**TASK**
Render every line of the records below as a Markdown table with two columns, Row and Line, numbering the rows and skipping blank lines.

(Entries from a dataset)
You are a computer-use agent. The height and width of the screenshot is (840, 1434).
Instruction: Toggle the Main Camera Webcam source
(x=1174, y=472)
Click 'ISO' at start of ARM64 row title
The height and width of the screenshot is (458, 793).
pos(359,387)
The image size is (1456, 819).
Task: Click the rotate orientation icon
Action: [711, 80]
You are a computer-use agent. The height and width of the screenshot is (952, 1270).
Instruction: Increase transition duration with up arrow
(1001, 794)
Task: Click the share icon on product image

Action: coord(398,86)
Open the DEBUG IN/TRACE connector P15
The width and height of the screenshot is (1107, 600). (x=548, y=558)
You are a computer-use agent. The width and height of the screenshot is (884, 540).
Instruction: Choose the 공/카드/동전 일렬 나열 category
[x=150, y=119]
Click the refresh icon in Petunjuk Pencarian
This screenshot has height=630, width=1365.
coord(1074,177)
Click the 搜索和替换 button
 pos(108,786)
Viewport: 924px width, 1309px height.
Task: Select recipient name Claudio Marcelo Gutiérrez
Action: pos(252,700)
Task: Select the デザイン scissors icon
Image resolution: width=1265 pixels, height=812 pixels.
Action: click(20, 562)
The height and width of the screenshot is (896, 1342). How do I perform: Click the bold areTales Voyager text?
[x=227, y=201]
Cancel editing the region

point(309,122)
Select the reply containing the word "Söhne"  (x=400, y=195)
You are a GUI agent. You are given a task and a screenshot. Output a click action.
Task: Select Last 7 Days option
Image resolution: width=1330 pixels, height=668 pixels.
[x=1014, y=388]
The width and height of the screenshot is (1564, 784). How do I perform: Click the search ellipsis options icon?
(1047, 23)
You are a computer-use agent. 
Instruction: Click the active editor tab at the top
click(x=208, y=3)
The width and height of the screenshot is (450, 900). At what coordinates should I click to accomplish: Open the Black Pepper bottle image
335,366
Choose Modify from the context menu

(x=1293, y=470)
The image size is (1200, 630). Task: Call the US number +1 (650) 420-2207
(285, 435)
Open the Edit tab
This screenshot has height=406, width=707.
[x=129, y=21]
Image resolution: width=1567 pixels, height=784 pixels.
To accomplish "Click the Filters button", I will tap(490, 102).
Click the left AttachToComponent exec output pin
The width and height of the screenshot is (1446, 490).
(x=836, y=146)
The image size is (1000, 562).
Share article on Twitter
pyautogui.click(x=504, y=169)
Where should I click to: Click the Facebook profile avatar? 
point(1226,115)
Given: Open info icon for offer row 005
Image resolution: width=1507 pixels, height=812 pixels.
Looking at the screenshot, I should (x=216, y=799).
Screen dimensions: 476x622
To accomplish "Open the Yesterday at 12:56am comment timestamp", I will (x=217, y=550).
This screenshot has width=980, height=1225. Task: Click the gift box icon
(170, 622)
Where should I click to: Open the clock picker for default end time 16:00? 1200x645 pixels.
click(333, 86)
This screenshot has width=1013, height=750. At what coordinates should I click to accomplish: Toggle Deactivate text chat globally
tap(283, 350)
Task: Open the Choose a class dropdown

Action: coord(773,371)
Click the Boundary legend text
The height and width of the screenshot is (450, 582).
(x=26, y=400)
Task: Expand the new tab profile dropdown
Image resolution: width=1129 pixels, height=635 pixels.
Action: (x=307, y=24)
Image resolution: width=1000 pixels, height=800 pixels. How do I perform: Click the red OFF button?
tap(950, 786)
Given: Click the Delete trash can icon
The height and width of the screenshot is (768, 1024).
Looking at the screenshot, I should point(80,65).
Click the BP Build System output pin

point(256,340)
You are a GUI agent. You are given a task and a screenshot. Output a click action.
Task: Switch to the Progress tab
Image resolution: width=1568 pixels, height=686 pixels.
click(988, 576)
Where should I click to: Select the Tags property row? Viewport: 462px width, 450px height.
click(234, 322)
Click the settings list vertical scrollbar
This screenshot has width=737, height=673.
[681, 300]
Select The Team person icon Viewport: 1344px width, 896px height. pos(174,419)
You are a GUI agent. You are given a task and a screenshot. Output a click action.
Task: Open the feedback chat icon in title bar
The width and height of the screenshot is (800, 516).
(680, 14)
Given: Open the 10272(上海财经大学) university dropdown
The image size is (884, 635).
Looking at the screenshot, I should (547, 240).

**EXERCISE RESPONSE**
| Row | Line |
|---|---|
| 1 | You are a computer-use agent. The height and width of the screenshot is (840, 1434). |
| 2 | Instruction: Toggle the Main Camera Webcam source |
| 3 | (x=1174, y=472) |
| 4 | Click 'ISO' at start of ARM64 row title |
| 5 | The height and width of the screenshot is (458, 793). |
| 6 | pos(359,387) |
| 7 | The image size is (1456, 819). |
| 8 | Task: Click the rotate orientation icon |
| 9 | Action: [711, 80] |
| 10 | You are a computer-use agent. The height and width of the screenshot is (952, 1270). |
| 11 | Instruction: Increase transition duration with up arrow |
| 12 | (1001, 794) |
| 13 | Task: Click the share icon on product image |
| 14 | Action: coord(398,86) |
| 15 | Open the DEBUG IN/TRACE connector P15 |
| 16 | The width and height of the screenshot is (1107, 600). (x=548, y=558) |
| 17 | You are a computer-use agent. The width and height of the screenshot is (884, 540). |
| 18 | Instruction: Choose the 공/카드/동전 일렬 나열 category |
| 19 | [x=150, y=119] |
| 20 | Click the refresh icon in Petunjuk Pencarian |
| 21 | This screenshot has height=630, width=1365. |
| 22 | coord(1074,177) |
| 23 | Click the 搜索和替换 button |
| 24 |  pos(108,786) |
| 25 | Viewport: 924px width, 1309px height. |
| 26 | Task: Select recipient name Claudio Marcelo Gutiérrez |
| 27 | Action: pos(252,700) |
| 28 | Task: Select the デザイン scissors icon |
| 29 | Image resolution: width=1265 pixels, height=812 pixels. |
| 30 | Action: click(20, 562) |
| 31 | The height and width of the screenshot is (896, 1342). How do I perform: Click the bold areTales Voyager text? |
| 32 | [x=227, y=201] |
| 33 | Cancel editing the region |
| 34 | point(309,122) |
| 35 | Select the reply containing the word "Söhne"  (x=400, y=195) |
| 36 | You are a GUI agent. You are given a task and a screenshot. Output a click action. |
| 37 | Task: Select Last 7 Days option |
| 38 | Image resolution: width=1330 pixels, height=668 pixels. |
| 39 | [x=1014, y=388] |
| 40 | The width and height of the screenshot is (1564, 784). How do I perform: Click the search ellipsis options icon? |
| 41 | (1047, 23) |
| 42 | You are a computer-use agent.  |
| 43 | Instruction: Click the active editor tab at the top |
| 44 | click(x=208, y=3) |
| 45 | The width and height of the screenshot is (450, 900). At what coordinates should I click to accomplish: Open the Black Pepper bottle image |
| 46 | 335,366 |
| 47 | Choose Modify from the context menu |
| 48 | (x=1293, y=470) |
| 49 | The image size is (1200, 630). Task: Call the US number +1 (650) 420-2207 |
| 50 | (285, 435) |
| 51 | Open the Edit tab |
| 52 | This screenshot has height=406, width=707. |
| 53 | [x=129, y=21] |
| 54 | Image resolution: width=1567 pixels, height=784 pixels. |
| 55 | To accomplish "Click the Filters button", I will tap(490, 102). |
| 56 | Click the left AttachToComponent exec output pin |
| 57 | The width and height of the screenshot is (1446, 490). |
| 58 | (x=836, y=146) |
| 59 | The image size is (1000, 562). |
| 60 | Share article on Twitter |
| 61 | pyautogui.click(x=504, y=169) |
| 62 | Where should I click to: Click the Facebook profile avatar?  |
| 63 | point(1226,115) |
| 64 | Given: Open info icon for offer row 005 |
| 65 | Image resolution: width=1507 pixels, height=812 pixels. |
| 66 | Looking at the screenshot, I should (x=216, y=799). |
| 67 | Screen dimensions: 476x622 |
| 68 | To accomplish "Open the Yesterday at 12:56am comment timestamp", I will (x=217, y=550). |
| 69 | This screenshot has width=980, height=1225. Task: Click the gift box icon |
| 70 | (170, 622) |
| 71 | Where should I click to: Open the clock picker for default end time 16:00? 1200x645 pixels. |
| 72 | click(333, 86) |
| 73 | This screenshot has width=1013, height=750. At what coordinates should I click to accomplish: Toggle Deactivate text chat globally |
| 74 | tap(283, 350) |
| 75 | Task: Open the Choose a class dropdown |
| 76 | Action: coord(773,371) |
| 77 | Click the Boundary legend text |
| 78 | The height and width of the screenshot is (450, 582). |
| 79 | (x=26, y=400) |
| 80 | Task: Expand the new tab profile dropdown |
| 81 | Image resolution: width=1129 pixels, height=635 pixels. |
| 82 | Action: (x=307, y=24) |
| 83 | Image resolution: width=1000 pixels, height=800 pixels. How do I perform: Click the red OFF button? |
| 84 | tap(950, 786) |
| 85 | Given: Click the Delete trash can icon |
| 86 | The height and width of the screenshot is (768, 1024). |
| 87 | Looking at the screenshot, I should point(80,65). |
| 88 | Click the BP Build System output pin |
| 89 | point(256,340) |
| 90 | You are a GUI agent. You are given a task and a screenshot. Output a click action. |
| 91 | Task: Switch to the Progress tab |
| 92 | Image resolution: width=1568 pixels, height=686 pixels. |
| 93 | click(988, 576) |
| 94 | Where should I click to: Select the Tags property row? Viewport: 462px width, 450px height. |
| 95 | click(234, 322) |
| 96 | Click the settings list vertical scrollbar |
| 97 | This screenshot has width=737, height=673. |
| 98 | [681, 300] |
| 99 | Select The Team person icon Viewport: 1344px width, 896px height. pos(174,419) |
| 100 | You are a GUI agent. You are given a task and a screenshot. Output a click action. |
| 101 | Task: Open the feedback chat icon in title bar |
| 102 | The width and height of the screenshot is (800, 516). |
| 103 | (680, 14) |
| 104 | Given: Open the 10272(上海财经大学) university dropdown |
| 105 | The image size is (884, 635). |
| 106 | Looking at the screenshot, I should (547, 240). |